Rule 34 by Charles Stross
Review by Bowden P. (Trey)
Rule 34 picks up five years after the events of Halting State. Its a sort of sequel, because Liz, coder and Sue are nowhere to be found (I assume coder & Liz are busy working for the government and Sue has earned a well deserved promotion). Instead our guides to the weird and disturbing world of police and criminals in the 21st century are:
Liz Kavanaugh, one of our two points of continuity with Halting State. Formerly a high flying star with a lot of potential, but after her involvement in the events of Halting State she’s been on a long term punishment detail heading up the ICIU – Internet Criminal Intelligence Unit – aka the Rule 34 squad. Yes, that Rule 34.
Anwar, a recently paroled computer criminal and poster child for the Dunning Kruger effect. He’s also bisexual, a family man Pakistani-Scottish and nominally Muslim.

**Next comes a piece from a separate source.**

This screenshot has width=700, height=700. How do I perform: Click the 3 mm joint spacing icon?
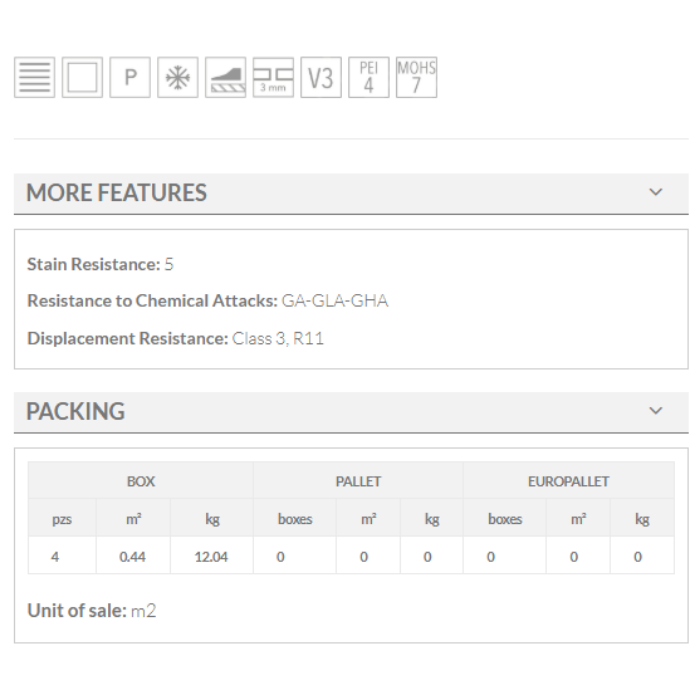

The Toymaker, someone who’s true name is never learned and I’d like to avoid meeting ever. He’s a violent criminal, practicing what he calls Gangster 2.0 (criminal enterprise without the inefficient management), talks a good line of self serving patter and is a sociopathic schizophrenic. He’s also a very broken human being.
We also get minor viewpoint characters from a minor criminal (Jaxxie), to a poly- corporate ethics auditor, a professor and Kemal – the cop in black from Europol in Halting State.
So what do we have? A wild tale of of technologically influenced crime and policing. It starts with a two wetsuit fatal accident that summons Liz to the scene. It has Anwar taking advice from a sometime lover leading to a consular job for an odd new country. Then we meet Jaxxie a local crook that’s fairly savvy, but “no likie the learning”and leads to the Toymaker who has to clean up after Jaxxie’s screw up.
As it moves along we get to know them all and learn that there have been a series of unlikely “accidents” affecting spammers and other internet criminals (like the “fatal accident” that brings Liz to the scene. Then things begin to get rolling.
Rule 34 is frequently neat (ICIU, drones sniffing out dog poop, Segways as police drones, widespread 3D printers (and the DRM and crime that goes with them)) and disturbingly widespread to ubiquitous surveillance (and what it takes to avoid the same), ruthless government plans and execution of those plans. Its also pretty liberal for a crime thriller. None of the major viewpoint characters are heteronormative.
I liked this a lot, a lot more than the e-ARC I’d read. The minor characters have more of a role and do more to connect the major characters as well as move the action along. It also brings the panopticon singularity in a big way.
Folks, go out and get this book. Five stars easily. Its fun, disturbing, thought provoking and occasionally (if uncomfortably funny.
Likes: Cop space augmented reality; Life logs and the chain of evidence; The idea of Gangster 2.0; Liz Kavanaugh; 3D printers and what its version of ransom ware and penis enlargement spam is like; the ICIU for all that its a brutal posting; Artificial intelligence vs. artificial identification; The economics and global political maneuvering.
Dislikes: The Toymaker’s aliases – those got a bit heavy handed; The fact that the characters couldn’t do a thing against Athena.
Suggested for: Charles Stross fans; folks who liked Daemon and Freedom™ by Daniel Suarez and This Is Not a Game by Walter Jon Williams. I’d also suggest it those who enjoyed Cory Doctorow’s For The Win, Makers and Little Brother.
I loved this book – my newest “favorite”.
Of note, Person of Interest (TV show) came after Rule 34 (lots of similarity but without the AI (so far)).